Wednesday, July 14, 2010
Last Friday and Saturday I participated in Sheep and Goat Day up on Bistra Mountain, not too far from where I live. Friday was a seminar for farmers and slaughterhouse owners called "Rating sheep carcasses in slaughterhouses". It was put on by an EU NGO (notice now how all these acronyms are part of my life?), and it was primarily in English with Albanian and Macedonian translation. It may sound uninteresting to most of you, but to me it was fascinating and important. We had a speaker from Spain who talked about the system (poor translators - his English was very heavily accented and often hard to understand) and how it's being implemented in Spain, one from Macedonia about his study of sheep carcasses in slaughterhouses in Macedonia, and one from the ministry of agriculture in Croatia, which has recently implemented the system. The system is a rating of 5 levels of conformation and then levels of fat, much like the American system. Sounds innocuous, but think of the implications. The best sheep carcass in Macedonia only made the middle rating - good - because here they are grown naturally. Where rating systems are applied, horrible things happen - all of a sudden farmers have to do whatever they can to make the animals meet the higher standards, like feed growth supplements to make them grow fatter and bigger faster. It's what has ruined American meat, all in the name of consumer protection and consistency. And the slaughterhouse people were outraged - it will put them out of business to add the extra costs, and indeed, in the United States, small independent slaughterhouses have gone out of business because they can't compete with mega-regional slaughterhouses who can cut costs by having everything super mechanized and efficient. The cost of that to us is high - they're also harder to regulate and all sorts of really terrible things happen. It's why we have so much more e-coli worries now. And most of the lambs here are sold directly from the farms to the consumer, who often butcher and cut the meat up themselves. Anyway, it's another example of the conflict between traditional family based farming and agribusiness that is being played out here in the name of EU accession.

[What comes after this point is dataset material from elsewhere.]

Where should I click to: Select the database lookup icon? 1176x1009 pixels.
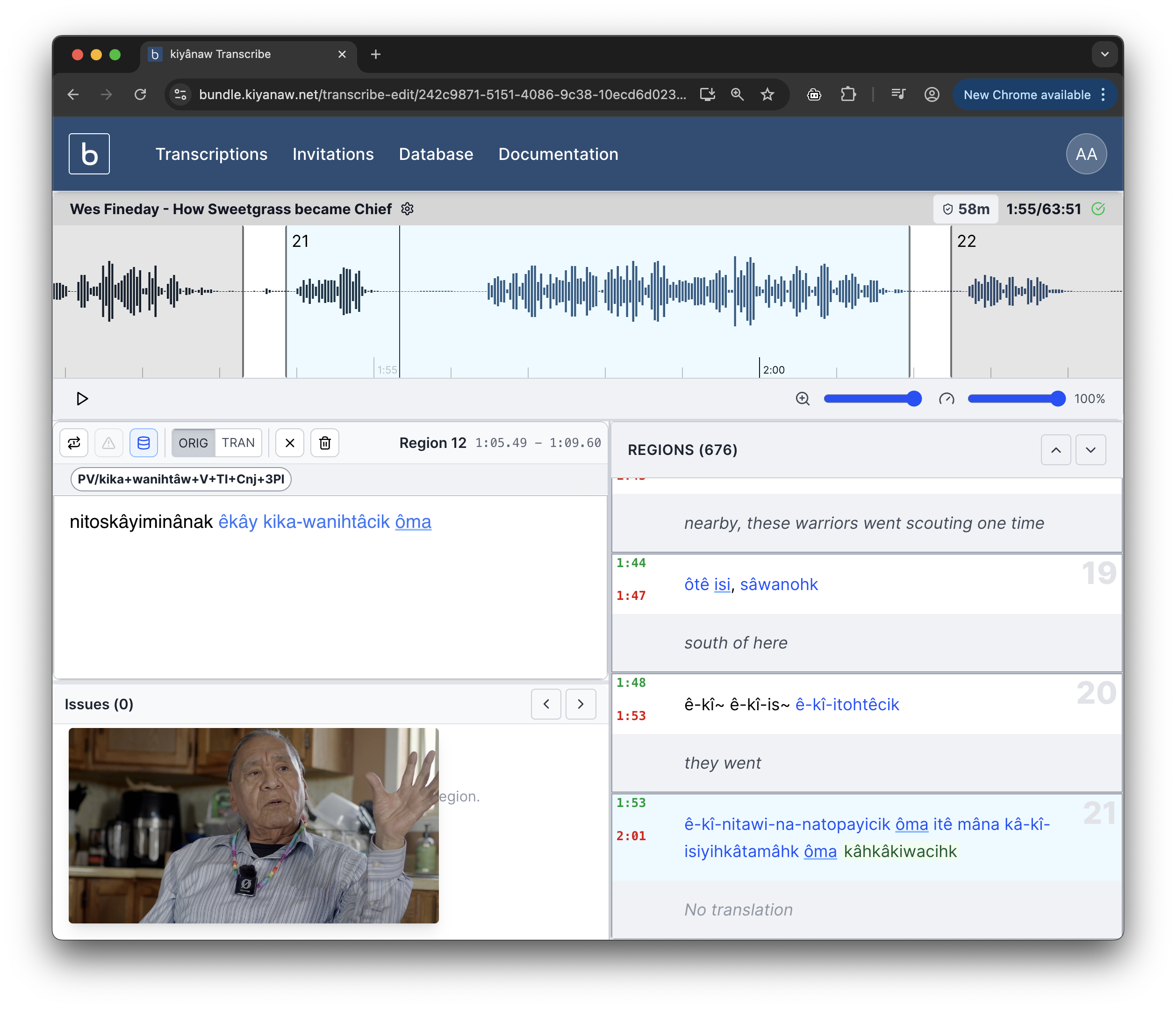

Saturday was the sheep festival - much more fun! It was held in one of the high pastures above the treeline on Bistra Mountain. Spectacular setting, and I got to see sheep, horses, and the gorgeous Sharplanina dogs. They had all kinds of entertainment, including traditional wrestling - that's me with the winner above. I've also included a video showing the preliminaries before the bouts begin. It's an interesting ceremony. The wrestlers themselves are absolutely soaked in sunflower oil - so much so that they often can't see what they're doing because they have oil in their eyes. At one point one of the wrestlers had accidentally switched opponents and couldn't see he was wrestling the wrong guy! They also had milking and shearing contests, served a free breakfast to everyone who came, and because we were part of the planning group, we got to eat all the lamb we wanted, as well as roasted peppers, spanikopija, and other local dishes. It was a wonderful day to be outside surrounded by beauty, and it was great to finally get to see some of the high pastures.